From: Jeff King @ 2015-06-19  3:54 UTC (permalink / raw)
  To: Patrick Palka; +Cc: Junio C Hamano, git

On Thu, Jun 18, 2015 at 05:23:56PM -0400, Jeff King wrote:

> +# Return the individual diff-able items of the hunk, but with any
> +# diff or color prefix/suffix for each line split out (we assume that the
> +# prefix/suffix for each line will be the same).
> +sub split_hunk {
> +	my ($prefix, $suffix, @r);
> +	foreach my $line (@_) {
> +		$line =~ /^($COLOR*[+-]$COLOR*)(.*)($COLOR*)/
> +			or die "eh, this is supposed to match everything!";

This isn't quite right. We'll never match the suffix, because it gets
sucked up by the greedy (.*). But making that non-greedy matches
nothing, unless we also add "$" at the end.

_But_, there is still something else weird going on. I replaced this
split:

> +		push @r, split(//, $2), "\n";

with:

  push @r, split(/([[:space:][:punct:]])/, $2), "\n";

which behaves much better. With that, 99a2cfb shows:

  -       <if> (!peel_ref(path, peeled)) {
  -               <is>_annotated = !!<hashcmp>(<sha1>, peeled);
  +       <if> (!peel_ref(path, peeled<.hash>)) {
  +               <is>_annotated = !!<oidcmp>(<oid>, <&>peeled);

The latter half of both lines looks perfect. But what's that weird
highlighting of the initial "if" and "is" on those lines?

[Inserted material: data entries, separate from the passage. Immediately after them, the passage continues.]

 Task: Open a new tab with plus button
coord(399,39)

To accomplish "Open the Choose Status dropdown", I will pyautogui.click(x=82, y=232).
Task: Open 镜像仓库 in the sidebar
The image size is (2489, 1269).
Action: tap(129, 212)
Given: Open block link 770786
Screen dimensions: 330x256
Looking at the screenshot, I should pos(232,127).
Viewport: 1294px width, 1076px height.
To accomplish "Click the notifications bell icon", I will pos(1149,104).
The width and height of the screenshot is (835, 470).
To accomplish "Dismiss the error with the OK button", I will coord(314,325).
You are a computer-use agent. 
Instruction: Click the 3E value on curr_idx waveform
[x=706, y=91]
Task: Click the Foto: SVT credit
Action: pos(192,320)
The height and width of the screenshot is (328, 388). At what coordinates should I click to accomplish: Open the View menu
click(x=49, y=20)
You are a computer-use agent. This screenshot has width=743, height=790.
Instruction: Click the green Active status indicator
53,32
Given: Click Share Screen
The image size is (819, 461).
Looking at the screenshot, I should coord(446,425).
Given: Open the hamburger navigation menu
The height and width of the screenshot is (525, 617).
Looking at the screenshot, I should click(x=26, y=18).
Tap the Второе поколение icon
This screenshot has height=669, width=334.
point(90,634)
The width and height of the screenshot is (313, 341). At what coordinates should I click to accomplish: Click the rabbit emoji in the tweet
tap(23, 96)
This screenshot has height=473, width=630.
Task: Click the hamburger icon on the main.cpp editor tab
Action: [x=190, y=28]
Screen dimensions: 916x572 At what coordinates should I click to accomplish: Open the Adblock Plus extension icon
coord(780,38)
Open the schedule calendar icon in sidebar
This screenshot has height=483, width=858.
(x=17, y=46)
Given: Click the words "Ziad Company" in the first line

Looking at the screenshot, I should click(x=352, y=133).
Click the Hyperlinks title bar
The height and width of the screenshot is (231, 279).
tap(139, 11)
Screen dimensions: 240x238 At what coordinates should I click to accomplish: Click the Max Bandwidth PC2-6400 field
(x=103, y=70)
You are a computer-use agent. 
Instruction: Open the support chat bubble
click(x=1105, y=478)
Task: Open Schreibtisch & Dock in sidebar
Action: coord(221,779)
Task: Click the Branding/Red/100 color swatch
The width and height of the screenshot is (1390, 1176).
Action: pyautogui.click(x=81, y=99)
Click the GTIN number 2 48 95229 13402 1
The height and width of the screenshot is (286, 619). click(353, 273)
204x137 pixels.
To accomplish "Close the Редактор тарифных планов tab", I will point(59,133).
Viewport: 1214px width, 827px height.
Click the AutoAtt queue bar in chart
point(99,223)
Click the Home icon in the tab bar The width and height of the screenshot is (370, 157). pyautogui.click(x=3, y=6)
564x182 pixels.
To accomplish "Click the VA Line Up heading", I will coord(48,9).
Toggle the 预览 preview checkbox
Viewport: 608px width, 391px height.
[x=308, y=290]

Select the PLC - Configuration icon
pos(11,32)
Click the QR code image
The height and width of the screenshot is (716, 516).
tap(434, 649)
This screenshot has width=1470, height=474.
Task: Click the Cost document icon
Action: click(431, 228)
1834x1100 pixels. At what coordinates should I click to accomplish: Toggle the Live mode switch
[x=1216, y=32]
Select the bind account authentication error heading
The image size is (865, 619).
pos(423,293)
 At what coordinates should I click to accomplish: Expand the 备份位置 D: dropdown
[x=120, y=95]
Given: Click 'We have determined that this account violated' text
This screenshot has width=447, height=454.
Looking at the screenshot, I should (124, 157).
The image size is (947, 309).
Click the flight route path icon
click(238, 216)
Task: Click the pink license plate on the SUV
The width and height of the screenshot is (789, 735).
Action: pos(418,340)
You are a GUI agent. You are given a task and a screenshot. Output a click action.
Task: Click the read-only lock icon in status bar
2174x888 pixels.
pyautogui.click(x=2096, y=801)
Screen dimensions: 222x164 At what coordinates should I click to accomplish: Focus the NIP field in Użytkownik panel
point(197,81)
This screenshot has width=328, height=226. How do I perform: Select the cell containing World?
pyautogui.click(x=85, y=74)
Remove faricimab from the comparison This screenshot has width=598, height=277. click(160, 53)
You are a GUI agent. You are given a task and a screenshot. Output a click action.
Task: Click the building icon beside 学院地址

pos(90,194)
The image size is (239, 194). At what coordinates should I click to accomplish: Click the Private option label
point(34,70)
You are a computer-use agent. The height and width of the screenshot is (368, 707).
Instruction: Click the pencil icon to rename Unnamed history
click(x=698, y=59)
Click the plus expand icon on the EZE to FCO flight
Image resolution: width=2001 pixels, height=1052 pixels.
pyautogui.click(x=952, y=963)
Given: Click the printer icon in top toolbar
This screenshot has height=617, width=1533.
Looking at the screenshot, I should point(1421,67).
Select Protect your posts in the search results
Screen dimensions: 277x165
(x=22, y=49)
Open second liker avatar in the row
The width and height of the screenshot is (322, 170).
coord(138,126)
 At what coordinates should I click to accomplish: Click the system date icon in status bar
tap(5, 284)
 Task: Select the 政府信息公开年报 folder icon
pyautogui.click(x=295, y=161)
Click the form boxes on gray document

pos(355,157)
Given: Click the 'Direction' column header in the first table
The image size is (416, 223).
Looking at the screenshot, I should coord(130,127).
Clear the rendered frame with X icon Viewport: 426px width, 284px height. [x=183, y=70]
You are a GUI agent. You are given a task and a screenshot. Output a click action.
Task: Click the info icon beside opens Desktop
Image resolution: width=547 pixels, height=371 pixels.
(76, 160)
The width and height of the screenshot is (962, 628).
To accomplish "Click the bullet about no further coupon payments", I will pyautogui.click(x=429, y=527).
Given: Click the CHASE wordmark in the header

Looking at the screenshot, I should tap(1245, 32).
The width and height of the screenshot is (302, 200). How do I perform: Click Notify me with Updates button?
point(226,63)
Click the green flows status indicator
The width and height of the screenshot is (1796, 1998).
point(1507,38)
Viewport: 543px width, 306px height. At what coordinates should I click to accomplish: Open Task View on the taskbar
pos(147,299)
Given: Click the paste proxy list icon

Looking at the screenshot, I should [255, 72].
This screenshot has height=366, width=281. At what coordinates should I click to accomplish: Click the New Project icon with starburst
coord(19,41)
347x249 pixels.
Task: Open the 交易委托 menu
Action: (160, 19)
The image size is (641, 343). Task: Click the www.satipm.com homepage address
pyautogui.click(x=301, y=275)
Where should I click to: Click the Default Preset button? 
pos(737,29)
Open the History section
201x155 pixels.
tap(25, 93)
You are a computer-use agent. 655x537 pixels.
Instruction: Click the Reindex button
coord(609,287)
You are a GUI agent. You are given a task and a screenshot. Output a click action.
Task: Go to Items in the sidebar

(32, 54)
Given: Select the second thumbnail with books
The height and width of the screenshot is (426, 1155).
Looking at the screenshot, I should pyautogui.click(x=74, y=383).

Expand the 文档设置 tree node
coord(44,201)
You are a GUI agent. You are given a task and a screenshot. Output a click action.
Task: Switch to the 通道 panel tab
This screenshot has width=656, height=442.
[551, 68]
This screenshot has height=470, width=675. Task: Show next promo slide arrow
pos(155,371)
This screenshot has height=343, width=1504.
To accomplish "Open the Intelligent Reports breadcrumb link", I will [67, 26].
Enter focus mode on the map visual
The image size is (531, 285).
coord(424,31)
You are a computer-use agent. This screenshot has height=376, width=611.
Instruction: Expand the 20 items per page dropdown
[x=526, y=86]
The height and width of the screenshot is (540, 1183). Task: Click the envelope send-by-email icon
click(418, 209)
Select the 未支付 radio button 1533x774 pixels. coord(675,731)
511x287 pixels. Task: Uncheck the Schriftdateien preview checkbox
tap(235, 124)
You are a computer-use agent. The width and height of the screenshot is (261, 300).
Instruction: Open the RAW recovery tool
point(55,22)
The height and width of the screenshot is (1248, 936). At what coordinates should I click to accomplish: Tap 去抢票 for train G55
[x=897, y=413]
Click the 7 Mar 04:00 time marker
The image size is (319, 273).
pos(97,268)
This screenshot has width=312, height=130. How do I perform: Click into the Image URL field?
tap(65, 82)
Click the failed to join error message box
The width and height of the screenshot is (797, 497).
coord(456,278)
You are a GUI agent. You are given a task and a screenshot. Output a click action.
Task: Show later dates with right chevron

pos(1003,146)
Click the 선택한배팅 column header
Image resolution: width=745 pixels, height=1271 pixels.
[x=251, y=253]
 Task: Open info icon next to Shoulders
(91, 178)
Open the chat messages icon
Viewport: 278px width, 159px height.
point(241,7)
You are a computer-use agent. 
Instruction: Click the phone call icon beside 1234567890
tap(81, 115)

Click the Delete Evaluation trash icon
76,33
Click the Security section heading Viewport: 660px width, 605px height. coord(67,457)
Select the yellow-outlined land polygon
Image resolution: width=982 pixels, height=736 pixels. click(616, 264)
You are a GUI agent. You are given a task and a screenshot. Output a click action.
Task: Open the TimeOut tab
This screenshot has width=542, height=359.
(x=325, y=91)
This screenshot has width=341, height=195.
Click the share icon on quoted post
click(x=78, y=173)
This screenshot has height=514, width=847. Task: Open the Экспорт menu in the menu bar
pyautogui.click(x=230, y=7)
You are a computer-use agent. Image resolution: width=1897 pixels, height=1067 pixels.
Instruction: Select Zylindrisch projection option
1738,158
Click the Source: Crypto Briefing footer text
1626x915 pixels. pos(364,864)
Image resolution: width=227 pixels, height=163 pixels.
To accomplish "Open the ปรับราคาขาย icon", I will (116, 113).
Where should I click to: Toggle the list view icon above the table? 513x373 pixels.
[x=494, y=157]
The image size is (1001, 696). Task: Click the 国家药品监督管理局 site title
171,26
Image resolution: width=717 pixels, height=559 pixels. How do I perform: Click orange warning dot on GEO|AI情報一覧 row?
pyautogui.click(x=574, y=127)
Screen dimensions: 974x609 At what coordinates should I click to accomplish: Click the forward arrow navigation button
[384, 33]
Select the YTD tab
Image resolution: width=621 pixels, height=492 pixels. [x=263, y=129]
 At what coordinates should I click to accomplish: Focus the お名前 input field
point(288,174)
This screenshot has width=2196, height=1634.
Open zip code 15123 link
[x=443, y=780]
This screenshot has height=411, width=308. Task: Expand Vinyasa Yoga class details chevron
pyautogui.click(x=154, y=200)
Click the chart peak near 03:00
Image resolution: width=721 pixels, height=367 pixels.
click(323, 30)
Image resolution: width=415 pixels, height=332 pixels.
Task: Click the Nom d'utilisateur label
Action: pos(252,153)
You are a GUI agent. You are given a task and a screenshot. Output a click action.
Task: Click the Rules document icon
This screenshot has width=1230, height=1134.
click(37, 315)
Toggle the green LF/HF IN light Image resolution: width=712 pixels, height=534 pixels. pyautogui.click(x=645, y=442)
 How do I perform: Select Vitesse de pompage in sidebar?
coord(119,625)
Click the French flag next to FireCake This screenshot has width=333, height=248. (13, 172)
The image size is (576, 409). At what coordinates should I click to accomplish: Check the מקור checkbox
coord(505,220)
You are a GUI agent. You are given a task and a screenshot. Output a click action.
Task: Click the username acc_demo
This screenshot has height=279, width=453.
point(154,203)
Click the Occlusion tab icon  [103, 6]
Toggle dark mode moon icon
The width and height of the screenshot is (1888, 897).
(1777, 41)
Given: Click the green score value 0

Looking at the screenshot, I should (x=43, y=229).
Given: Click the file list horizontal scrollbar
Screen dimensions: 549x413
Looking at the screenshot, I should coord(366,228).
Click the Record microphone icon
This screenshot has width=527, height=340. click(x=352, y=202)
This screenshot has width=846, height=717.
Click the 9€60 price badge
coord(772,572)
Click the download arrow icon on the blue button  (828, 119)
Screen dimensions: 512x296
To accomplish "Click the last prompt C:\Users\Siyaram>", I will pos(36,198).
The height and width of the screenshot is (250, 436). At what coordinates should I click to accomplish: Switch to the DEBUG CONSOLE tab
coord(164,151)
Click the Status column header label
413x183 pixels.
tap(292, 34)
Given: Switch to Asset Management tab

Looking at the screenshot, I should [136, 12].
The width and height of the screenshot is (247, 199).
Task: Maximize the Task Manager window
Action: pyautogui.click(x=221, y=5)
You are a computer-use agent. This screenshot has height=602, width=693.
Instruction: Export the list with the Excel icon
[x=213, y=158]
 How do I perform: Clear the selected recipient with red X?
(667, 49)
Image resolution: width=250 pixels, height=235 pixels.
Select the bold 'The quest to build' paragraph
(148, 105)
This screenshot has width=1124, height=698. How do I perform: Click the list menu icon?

It turns out that the colored output we produce is quite odd:

  $ git show --color 99a2cfb | grep peel_ref | cat -A
  ^[[31m-^Iif (!peel_ref(path, peeled)) {^[[m$
  ^[[32m+^[[m^I^[[32mif (!peel_ref(path, peeled.hash)) {^[[m$

For the pre-image, we print the color, the "-", and then the line data.
Makes sense.

For the post-image, we print the color, "+", a reset, then the initial
whitespace, then the color again!

So of course the diff algorithm says "hey, there's this weird color in
here". The original implementation of diff-highlight didn't care,
because it skipped leading whitespace and colors as "boring". But this
one cannot do that. It pulls the strict prefix out of each line (and it
must, because it must get the same prefix for each line of a hunk).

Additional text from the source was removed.